Bit-Mapped Flags

NOTE:

These are a little sketchy...I'll fill in details 'soon'.

What's a bit?

1 byte == 8 bits: 00110100 would be 52 translated to base 10. Each bit position represents the presence or absence of a power of two in the number. The left-most bit is 2^7 (128) and the right-most bit is 2^0 (1).

    00110100 = 0*2^7 + 0*2^6 + 1*2^5 + 1*2^4 + 0*2^3 + 1*2^2 + 0*2^1 + 0*2^0
             = 32 + 16 + 4
             = 52

(This is analogous to how base 10 works. 1234 is really 1*10^3 + 2*10^2 + 3*10^1 + 4*10^0. We just don't have to think through the steps because we've been using base 10 since kindergarten or even earlier...)

What's a flag?

A flag is a signal that something is (or is not) happening. Historically, flags could have been placed atop a rampart to signal that a new prince had been born. (The absence of the flag would indicate that the birth had not yet occurred.) More recently, flags have been used to signal messages in semaphore code or to route planes on the runway.

In programming, we use a single bit to represent whether something has or has not happened (or even whether something should or should not happen). We continue to use real flag terminology like saying that a flag is set when it is flying. But then we bastardize it by saying that a flag is unset when it is not flying.

So how's it come together?

Let's say that you had 3 things that could either be or not be (fail, eof, and bad for instance). You could assign each of these three its own power of 2 (recall that each bit position represents a particular power of 2). Perhaps:

    enum STATE_TYPE { fail_bit = 1, eof_bit = 2, bad_bit = 4 };

Notice the use of an enumeration to make the declaration of the constants easier and cleaner.

To store the state information, we'll need an integer variable (it is tricky to manipulate floating-point types bit-by-bit). A 'char' can hold 8 bits or 16 bits depending on the system's encoding scheme (quoted due to the fact that we normally don't encode anything other than a keystroke in the character type; here we might make an exception). A short can always hold at least 16 bits. A long can always hold at least 32 bits. And an int can hold 16 or 32 bits depending on the hardware's word size.
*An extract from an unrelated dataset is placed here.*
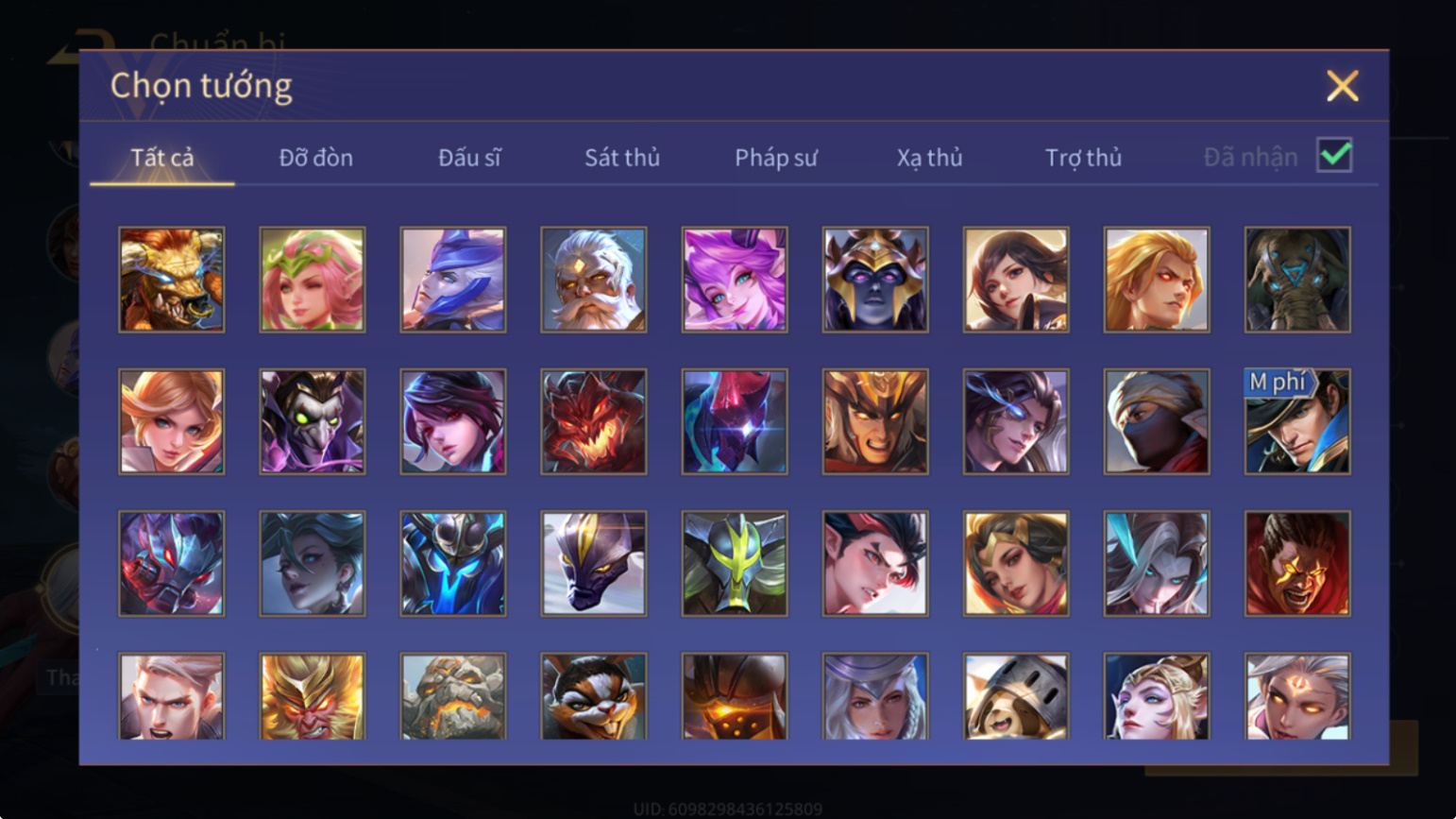Select the purple-haired girl with teal eyes
This screenshot has height=819, width=1456.
735,280
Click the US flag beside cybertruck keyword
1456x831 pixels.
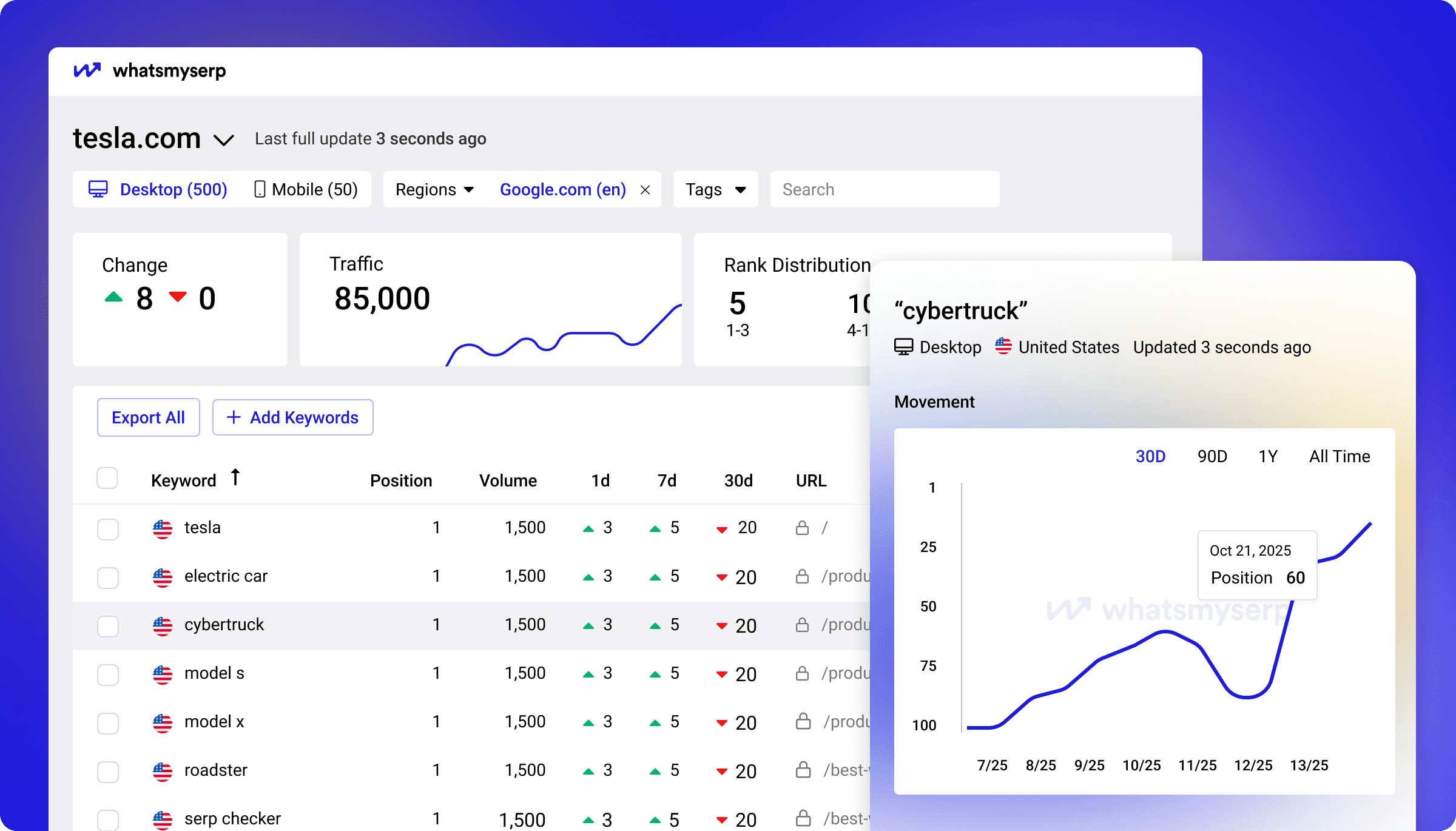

We'll ignore the 'char' and int possibilities since they are so volatile. Either short or long is good, but which one should we use? Most programmers will err on the side of caution and use a long. This allows them room to grow if later in the maintenance cycle more flags need to be added.

So we make a flag variable:

   long flags;

How do we manipulate the individual flags?

Setting a Flag

The first thing we need to be able to do is to set flags. That is, we need to make the bit corresponding to a certain flag a 1. This could be done with addition, but it is traditionally done with the bit-wise or operator: |. This operator (half a logical or) performs an 'or' on the bits of two integers one-by-one. So, for instance:

    00110100
  | 10010010
 ------------
    10110110

Only when there are two 0's aligned do we get a 0 bit in the result.

So, to set a particular flag, say eof_bit, in our flags variable, we would:

    flags = flags | eof_bit;

Or, more likely, we'd use the short-hand form:

    flags |= eof_bit;

Testing a Flag

The second chore we'd need to accomplish is to test if a flag is or is not set. This can be done by the bit-wise and operator: &. This operator (half a logical and) performs an 'and' on the bits of two integers one-by-one. So, for instance:

    00110100
  & 10010010
 ------------
    00010000

Only when there are two 1's aligned do we get a 1 bit in the result.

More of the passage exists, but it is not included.